Section 111(d) of the Clean Air Act also gives the EPA authority to customize the rules for existing power plants, such as grandfathering older plants under the theory they will come to the end of their useful lives in too short a period to amortize the cost of expensive pollution controls. Each interpretation, however, could be grist for a lawsuit.

“There is certainly going to be litigation over this,” Lorenzen said. “And the litigation is going to be on multiple different legal fronts.”

Libertarian types will never give up on rolling back the sweeping authority Congress has granted agencies like the EPA to make what are in effect federal laws that have huge effects on the pocketbooks of ordinary voters, without requiring the vote of a single legislator. And Justice Antonin Scalia issued a strong dissent on this  point in this session’s EPA vs. Homer City Generation, in which the majority upheld the EPA’s interstate emissions-control program. (A dissent marred, it must be noted, by his mis-cite of his own prior opinion.)

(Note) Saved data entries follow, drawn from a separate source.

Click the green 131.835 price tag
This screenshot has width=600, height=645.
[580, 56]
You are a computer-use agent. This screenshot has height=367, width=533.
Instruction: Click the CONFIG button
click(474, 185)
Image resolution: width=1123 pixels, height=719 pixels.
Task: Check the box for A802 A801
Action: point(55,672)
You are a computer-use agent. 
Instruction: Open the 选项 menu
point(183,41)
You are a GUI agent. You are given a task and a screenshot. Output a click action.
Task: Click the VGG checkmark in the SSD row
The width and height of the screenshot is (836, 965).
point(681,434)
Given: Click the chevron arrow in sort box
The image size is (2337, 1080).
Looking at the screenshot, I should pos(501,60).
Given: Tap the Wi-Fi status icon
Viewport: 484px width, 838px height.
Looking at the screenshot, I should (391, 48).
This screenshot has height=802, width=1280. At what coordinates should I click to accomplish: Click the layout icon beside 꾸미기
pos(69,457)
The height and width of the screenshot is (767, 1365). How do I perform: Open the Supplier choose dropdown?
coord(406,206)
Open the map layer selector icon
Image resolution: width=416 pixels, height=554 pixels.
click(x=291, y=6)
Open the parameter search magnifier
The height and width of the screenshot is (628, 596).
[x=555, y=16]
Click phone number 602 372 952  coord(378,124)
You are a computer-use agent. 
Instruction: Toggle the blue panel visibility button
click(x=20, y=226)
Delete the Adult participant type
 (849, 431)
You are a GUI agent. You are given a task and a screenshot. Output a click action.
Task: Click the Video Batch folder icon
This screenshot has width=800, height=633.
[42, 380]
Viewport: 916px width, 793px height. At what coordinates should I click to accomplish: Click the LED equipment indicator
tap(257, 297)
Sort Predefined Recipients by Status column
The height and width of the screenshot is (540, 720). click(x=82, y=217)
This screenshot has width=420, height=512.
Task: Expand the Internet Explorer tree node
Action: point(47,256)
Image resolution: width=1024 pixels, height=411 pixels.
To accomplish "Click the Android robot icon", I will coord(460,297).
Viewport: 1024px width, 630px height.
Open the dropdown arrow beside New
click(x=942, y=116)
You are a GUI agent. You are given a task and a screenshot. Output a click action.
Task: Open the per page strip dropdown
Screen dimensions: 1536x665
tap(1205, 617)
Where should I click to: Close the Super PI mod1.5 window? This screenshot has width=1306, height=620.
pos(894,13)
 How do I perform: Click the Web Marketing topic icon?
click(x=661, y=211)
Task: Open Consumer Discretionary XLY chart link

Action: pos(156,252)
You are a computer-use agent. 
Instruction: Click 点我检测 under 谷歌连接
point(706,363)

But the majority has ruled consistently in favor of giving EPA wide latitude in crafting rules to control pollution and that’s not likely to change unless a new Congress decides to try and rewrite the Clean Air Act, a move that would certainly be vetoed by President Obama.

"The Clean Air Act is not an ideal tool for controlling greenhouse gases," Lorenzen concluded. "That’s why Congress explored a legislative solution in 2010. But that legislation died, and the Supreme Court has said definitively that the Clean Air Act, as written, covers greenhouse gases. The coming lawsuits over these regulations will determine how far that authority goes.”